» **EXERCISE BRIEF**: Return each entry unchanged.

※ ※ ※

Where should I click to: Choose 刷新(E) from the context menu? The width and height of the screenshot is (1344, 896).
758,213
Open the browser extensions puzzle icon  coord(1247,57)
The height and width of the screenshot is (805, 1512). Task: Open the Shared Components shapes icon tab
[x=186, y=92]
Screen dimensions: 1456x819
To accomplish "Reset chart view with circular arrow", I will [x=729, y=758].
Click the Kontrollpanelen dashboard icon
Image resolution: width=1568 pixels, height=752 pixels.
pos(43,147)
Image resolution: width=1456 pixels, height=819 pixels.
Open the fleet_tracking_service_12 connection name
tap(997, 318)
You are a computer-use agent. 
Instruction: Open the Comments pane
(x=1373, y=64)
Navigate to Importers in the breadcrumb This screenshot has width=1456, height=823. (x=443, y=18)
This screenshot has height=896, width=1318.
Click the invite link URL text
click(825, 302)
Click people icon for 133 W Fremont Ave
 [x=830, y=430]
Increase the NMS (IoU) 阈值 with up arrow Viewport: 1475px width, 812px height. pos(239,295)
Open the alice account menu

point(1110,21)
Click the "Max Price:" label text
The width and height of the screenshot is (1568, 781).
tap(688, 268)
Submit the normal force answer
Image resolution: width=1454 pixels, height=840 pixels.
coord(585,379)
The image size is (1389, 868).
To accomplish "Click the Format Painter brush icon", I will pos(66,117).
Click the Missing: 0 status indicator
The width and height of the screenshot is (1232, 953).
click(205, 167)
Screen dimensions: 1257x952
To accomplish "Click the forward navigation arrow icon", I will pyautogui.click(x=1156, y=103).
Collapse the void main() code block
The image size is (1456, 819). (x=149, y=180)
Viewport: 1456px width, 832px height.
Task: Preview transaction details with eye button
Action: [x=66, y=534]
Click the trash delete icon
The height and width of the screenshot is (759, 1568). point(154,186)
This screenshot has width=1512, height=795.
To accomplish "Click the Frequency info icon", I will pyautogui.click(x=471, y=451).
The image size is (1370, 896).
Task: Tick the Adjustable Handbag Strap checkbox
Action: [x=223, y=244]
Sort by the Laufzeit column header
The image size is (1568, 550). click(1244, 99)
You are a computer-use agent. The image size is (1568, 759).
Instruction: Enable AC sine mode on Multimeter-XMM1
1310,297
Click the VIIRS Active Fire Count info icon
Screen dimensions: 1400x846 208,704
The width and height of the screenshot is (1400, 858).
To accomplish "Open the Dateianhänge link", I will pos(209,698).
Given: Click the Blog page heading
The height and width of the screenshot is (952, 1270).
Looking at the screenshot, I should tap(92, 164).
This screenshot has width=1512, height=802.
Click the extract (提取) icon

※ ※ ※

» **TASK RESPONSE**:
Where should I click to: Choose 刷新(E) from the context menu? The width and height of the screenshot is (1344, 896).
758,213
Open the browser extensions puzzle icon  coord(1247,57)
The height and width of the screenshot is (805, 1512). Task: Open the Shared Components shapes icon tab
[x=186, y=92]
Screen dimensions: 1456x819
To accomplish "Reset chart view with circular arrow", I will [x=729, y=758].
Click the Kontrollpanelen dashboard icon
Image resolution: width=1568 pixels, height=752 pixels.
pos(43,147)
Image resolution: width=1456 pixels, height=819 pixels.
Open the fleet_tracking_service_12 connection name
tap(997, 318)
You are a computer-use agent. 
Instruction: Open the Comments pane
(x=1373, y=64)
Navigate to Importers in the breadcrumb This screenshot has width=1456, height=823. (x=443, y=18)
This screenshot has height=896, width=1318.
Click the invite link URL text
click(825, 302)
Click people icon for 133 W Fremont Ave
 [x=830, y=430]
Increase the NMS (IoU) 阈值 with up arrow Viewport: 1475px width, 812px height. pos(239,295)
Open the alice account menu

point(1110,21)
Click the "Max Price:" label text
The width and height of the screenshot is (1568, 781).
tap(688, 268)
Submit the normal force answer
Image resolution: width=1454 pixels, height=840 pixels.
coord(585,379)
The image size is (1389, 868).
To accomplish "Click the Format Painter brush icon", I will pos(66,117).
Click the Missing: 0 status indicator
The width and height of the screenshot is (1232, 953).
click(205, 167)
Screen dimensions: 1257x952
To accomplish "Click the forward navigation arrow icon", I will pyautogui.click(x=1156, y=103).
Collapse the void main() code block
The image size is (1456, 819). (x=149, y=180)
Viewport: 1456px width, 832px height.
Task: Preview transaction details with eye button
Action: [x=66, y=534]
Click the trash delete icon
The height and width of the screenshot is (759, 1568). point(154,186)
This screenshot has width=1512, height=795.
To accomplish "Click the Frequency info icon", I will pyautogui.click(x=471, y=451).
The image size is (1370, 896).
Task: Tick the Adjustable Handbag Strap checkbox
Action: [x=223, y=244]
Sort by the Laufzeit column header
The image size is (1568, 550). click(1244, 99)
You are a computer-use agent. The image size is (1568, 759).
Instruction: Enable AC sine mode on Multimeter-XMM1
1310,297
Click the VIIRS Active Fire Count info icon
Screen dimensions: 1400x846 208,704
The width and height of the screenshot is (1400, 858).
To accomplish "Open the Dateianhänge link", I will pos(209,698).
Given: Click the Blog page heading
The height and width of the screenshot is (952, 1270).
Looking at the screenshot, I should tap(92, 164).
This screenshot has width=1512, height=802.
Click the extract (提取) icon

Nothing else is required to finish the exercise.